In questa selva di repulisti, resistono anche delle radure – e qualcuno, tra servizi in pillole e scampoli di seconde serate, di porno in TV prova a parlare, con buona pace di Morgante. C’è un giornalismo d’inchiesta, ad esempio, che scava per far emergere le complessità di un mondo ricco di opportunità e contraddizioni e per fornire una lettura critica di più ampio respiro su tutta l’industria dei film hard. È quello che azzarda Petrolio, trasmissione originariamente della seconda serata di Rai1 e di recente promossa in prima serata su Rai2, che nel 2018 sceglie di intervistare la regista Lidia Ravviso, tra le fondatrici del collettivo di intellettuali Le Ragazze del Porno, per raccontare i limiti di un genere troppo spesso ancorato a stereotipi nocivi e «dominato da un unico sguardo, che quasi sempre è uno sguardo violento, aggressivo e anche poco aderente alla realtà». Una narrazione precisa di come il porno si interseca con temi di scottante attualità sociale, come le rivendicazioni delle battaglie femministe e i loro risvolti sul mondo dello spettacolo e che mostra perché sarebbe opportuno parlarne. Trova voce anche Erika Lust, regista svedese da sempre in prima linea nelle questioni di diritti ed etica pornografica. Quattro minuti scarsi, ma almeno si viene (a conoscenza di aspetti non sempre noti ai più).

Mette più carne al fuoco il ben strutturato esperimento di Sex, programma «di intrattenimento che allo stesso tempo educhi e informi» (come riporta la descrizione su RaiPlay).

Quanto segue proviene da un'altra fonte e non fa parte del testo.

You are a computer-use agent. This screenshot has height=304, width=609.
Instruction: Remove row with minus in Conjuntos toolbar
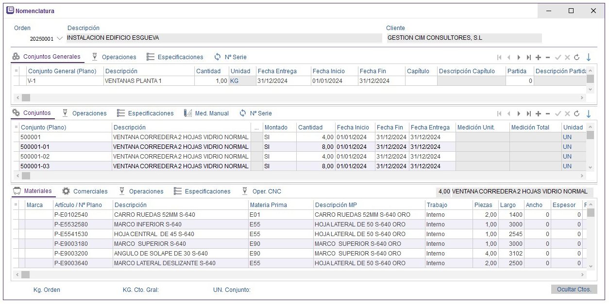[548, 114]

Sei puntate, in onda nel deserto della seconda serata agostana targata Rai3 del 2022, ma ancora reperibili in streaming, dove si ritagliano uno spazio televisivo riflessioni su temi come il sexting, l’identità di genere e anche la pornografia. Un salotto semi-informale dove la padrona di casa, Angela Rafanelli, ospita sessuologi e sessuologhe, scrittrici e scrittori, oltre a professionisti e professioniste del settore. Nel terzo episodio, sul divanetto c’è Romeo Mancini, regista e pornoattore, che nel 2011 è emigrato a Los Angeles per far fare un salto di qualità alla sua carriera nel mondo dell’hard. Ne escono spunti interessanti intorno alle modalità di accesso alla professione, all’educazione sessuale ricevuta in un Paese come l’Italia, alle criticità di una macchina da soldi imponente come quella a stelle e strisce. Conversazioni che spiazzano per una spontaneità a cui non si è abituati sul piccolo schermo di casa nostra. Spiazzano anche parte della stampa conservatrice, a quanto pare, con la redazione di Avvenire che si confessa «perplessa per l'enfasi con cui l'autrice-conduttrice, che si dice abbia lottato anni per portare in TV questo suo progetto, parli di ‘un programma di servizio pubblico’». Che rimane pur sempre il servizio pubblico del Paese all’ottavo posto globale per accessi su PornHub nel 2023. Ma questo resti tra noi, il dibattito pubblico può aspettare.